Sedlmayr: That would be one option. However, we are thinking of a slightly more conservative approach. For instance, an app infrastructure, meaning an ecosystem that provides specialized applications for specific problems. Data utilization will definitely look differently for research purposes. Here the consideration is methods of application to data integration points that specify the data you would like and what exactly you would like to research. After all, medical data can generally only be disclosed if the patient has given his/her consent. That means there needs to be a supervisory authority that ensures data protection.
How do you generally plan to ensure data protection? To be able to use the data for many years and perhaps for purposes that are hitherto unknown, wouldn’t you actually need general patient consent?
Sedlmayr: This is indeed a balancing act we try to perform. Together with the Funding Initiative, we are currently deliberating what consent might look like since generalized consent forms are actually prohibited. Having said that, we are not able to anticipate today how we might also be able to use the data in the future. We have not been able to come up with a solution so far. What’s more, today’s consent forms are in paper and not digital format, which presents a challenge. However, this would be essential to accommodate automated access in compliance with applicable laws.
What structures have to be created to build this type of large common use database?

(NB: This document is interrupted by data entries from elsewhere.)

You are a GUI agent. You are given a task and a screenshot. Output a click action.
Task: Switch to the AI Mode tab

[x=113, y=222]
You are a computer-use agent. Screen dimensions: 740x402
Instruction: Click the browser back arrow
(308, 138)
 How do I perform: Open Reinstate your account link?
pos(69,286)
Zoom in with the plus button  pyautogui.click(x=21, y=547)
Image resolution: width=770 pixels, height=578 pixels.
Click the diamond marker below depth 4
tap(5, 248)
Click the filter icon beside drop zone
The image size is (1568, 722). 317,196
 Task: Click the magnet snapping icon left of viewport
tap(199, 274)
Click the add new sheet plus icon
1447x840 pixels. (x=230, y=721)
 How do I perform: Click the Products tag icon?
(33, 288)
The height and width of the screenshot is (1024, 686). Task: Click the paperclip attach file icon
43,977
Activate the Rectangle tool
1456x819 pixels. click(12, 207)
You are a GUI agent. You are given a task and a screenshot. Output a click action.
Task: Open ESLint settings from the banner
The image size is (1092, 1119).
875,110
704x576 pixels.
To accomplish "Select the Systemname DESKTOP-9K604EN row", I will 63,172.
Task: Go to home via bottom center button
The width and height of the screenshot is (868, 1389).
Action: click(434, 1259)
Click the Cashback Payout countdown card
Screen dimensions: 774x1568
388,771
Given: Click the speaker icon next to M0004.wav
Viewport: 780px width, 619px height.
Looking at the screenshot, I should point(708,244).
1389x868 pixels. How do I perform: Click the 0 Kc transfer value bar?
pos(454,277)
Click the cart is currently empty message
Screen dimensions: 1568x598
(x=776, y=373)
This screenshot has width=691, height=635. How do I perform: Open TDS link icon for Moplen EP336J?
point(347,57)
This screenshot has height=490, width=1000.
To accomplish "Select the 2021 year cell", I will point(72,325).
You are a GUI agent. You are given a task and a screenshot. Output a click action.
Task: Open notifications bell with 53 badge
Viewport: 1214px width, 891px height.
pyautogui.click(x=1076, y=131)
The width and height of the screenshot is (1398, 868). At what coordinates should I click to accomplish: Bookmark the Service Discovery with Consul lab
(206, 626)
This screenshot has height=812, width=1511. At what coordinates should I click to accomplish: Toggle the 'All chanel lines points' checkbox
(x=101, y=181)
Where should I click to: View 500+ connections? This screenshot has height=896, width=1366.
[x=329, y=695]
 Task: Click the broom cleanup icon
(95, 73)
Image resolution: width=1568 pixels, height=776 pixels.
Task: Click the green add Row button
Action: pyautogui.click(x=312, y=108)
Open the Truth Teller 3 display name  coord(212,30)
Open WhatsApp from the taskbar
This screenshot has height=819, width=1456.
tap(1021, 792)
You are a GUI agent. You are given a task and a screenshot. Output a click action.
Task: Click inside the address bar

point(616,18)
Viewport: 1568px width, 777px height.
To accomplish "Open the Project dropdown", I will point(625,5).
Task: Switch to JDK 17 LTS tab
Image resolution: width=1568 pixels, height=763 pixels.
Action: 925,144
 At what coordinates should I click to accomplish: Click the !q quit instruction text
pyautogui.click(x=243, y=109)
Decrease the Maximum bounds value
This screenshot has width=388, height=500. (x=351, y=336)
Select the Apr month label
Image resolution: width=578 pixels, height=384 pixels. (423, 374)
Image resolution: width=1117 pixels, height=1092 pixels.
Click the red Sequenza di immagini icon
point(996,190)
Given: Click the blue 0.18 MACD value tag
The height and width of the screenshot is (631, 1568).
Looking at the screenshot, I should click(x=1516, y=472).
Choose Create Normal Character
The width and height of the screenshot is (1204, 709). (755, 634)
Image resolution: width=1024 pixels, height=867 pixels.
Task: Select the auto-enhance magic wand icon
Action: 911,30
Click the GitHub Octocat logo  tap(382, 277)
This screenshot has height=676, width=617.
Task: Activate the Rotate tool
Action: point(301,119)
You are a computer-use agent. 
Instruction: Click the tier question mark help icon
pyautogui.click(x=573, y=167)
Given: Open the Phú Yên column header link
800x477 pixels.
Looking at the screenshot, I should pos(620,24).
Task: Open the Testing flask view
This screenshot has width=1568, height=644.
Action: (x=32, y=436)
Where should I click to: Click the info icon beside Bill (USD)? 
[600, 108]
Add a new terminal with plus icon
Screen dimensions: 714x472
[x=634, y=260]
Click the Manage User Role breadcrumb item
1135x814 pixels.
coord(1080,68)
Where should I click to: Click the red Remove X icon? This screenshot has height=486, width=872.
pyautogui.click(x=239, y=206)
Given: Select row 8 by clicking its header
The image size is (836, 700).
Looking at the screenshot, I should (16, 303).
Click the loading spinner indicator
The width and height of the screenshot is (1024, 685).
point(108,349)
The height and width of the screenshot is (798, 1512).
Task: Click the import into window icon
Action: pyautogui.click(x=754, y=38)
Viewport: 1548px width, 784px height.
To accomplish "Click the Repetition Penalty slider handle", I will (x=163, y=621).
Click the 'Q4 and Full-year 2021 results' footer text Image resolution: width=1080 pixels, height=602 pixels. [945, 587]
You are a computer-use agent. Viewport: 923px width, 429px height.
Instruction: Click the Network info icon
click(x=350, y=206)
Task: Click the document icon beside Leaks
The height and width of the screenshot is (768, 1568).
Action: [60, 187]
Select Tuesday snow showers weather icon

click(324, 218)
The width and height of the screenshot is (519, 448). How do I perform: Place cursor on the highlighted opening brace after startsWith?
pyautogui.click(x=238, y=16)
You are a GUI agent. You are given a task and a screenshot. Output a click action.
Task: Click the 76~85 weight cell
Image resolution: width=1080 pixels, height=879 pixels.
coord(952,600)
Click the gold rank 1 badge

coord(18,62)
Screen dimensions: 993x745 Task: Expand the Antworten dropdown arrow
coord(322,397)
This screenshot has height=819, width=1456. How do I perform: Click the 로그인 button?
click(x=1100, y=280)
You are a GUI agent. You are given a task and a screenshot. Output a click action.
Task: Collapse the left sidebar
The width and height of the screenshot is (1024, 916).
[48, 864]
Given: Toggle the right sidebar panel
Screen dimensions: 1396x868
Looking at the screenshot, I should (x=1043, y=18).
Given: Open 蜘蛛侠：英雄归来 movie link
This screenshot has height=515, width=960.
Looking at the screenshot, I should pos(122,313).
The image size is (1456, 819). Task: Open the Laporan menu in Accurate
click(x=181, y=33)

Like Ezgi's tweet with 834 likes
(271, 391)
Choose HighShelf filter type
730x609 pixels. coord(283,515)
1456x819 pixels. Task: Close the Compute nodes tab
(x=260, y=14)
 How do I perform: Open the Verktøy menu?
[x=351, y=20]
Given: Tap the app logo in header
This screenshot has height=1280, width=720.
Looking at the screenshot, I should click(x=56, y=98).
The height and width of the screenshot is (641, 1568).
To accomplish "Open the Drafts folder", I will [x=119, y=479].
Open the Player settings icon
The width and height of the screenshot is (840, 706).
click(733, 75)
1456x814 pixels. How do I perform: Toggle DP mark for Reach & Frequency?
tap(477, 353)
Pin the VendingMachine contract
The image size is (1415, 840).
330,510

Sedlmayr: It is surprising that big data is a prominent feature in medicine but that we actually don’t have large amounts of data in this sense in medicine. At most, we see this with DNA databases or in the case of large amounts of image data. Usually, the data volume is manageable, even in the case of a University Medical Center. If anything, heterogeneity is a major problem. Of the four "V’s" of big data, variety is enormous because we have many different types of data. Data veracity is also a challenge because data was in part collected given certain contexts but is now used elsewhere. For example, when I document a diagnosis for billing purposes, it might be unsuitable as qualitative data to make a medical research statement. For instance, the ICD code is not accurate enough for conducting medical research.
What are your next project steps?
Sedlmayr: If we get the extension approved, the project will run until the end of September. So far, we have tapped into a lot of data and created many different components for analysis. In the coming months, we will combine them into an integrated system to illustrate the entire use-definition chain.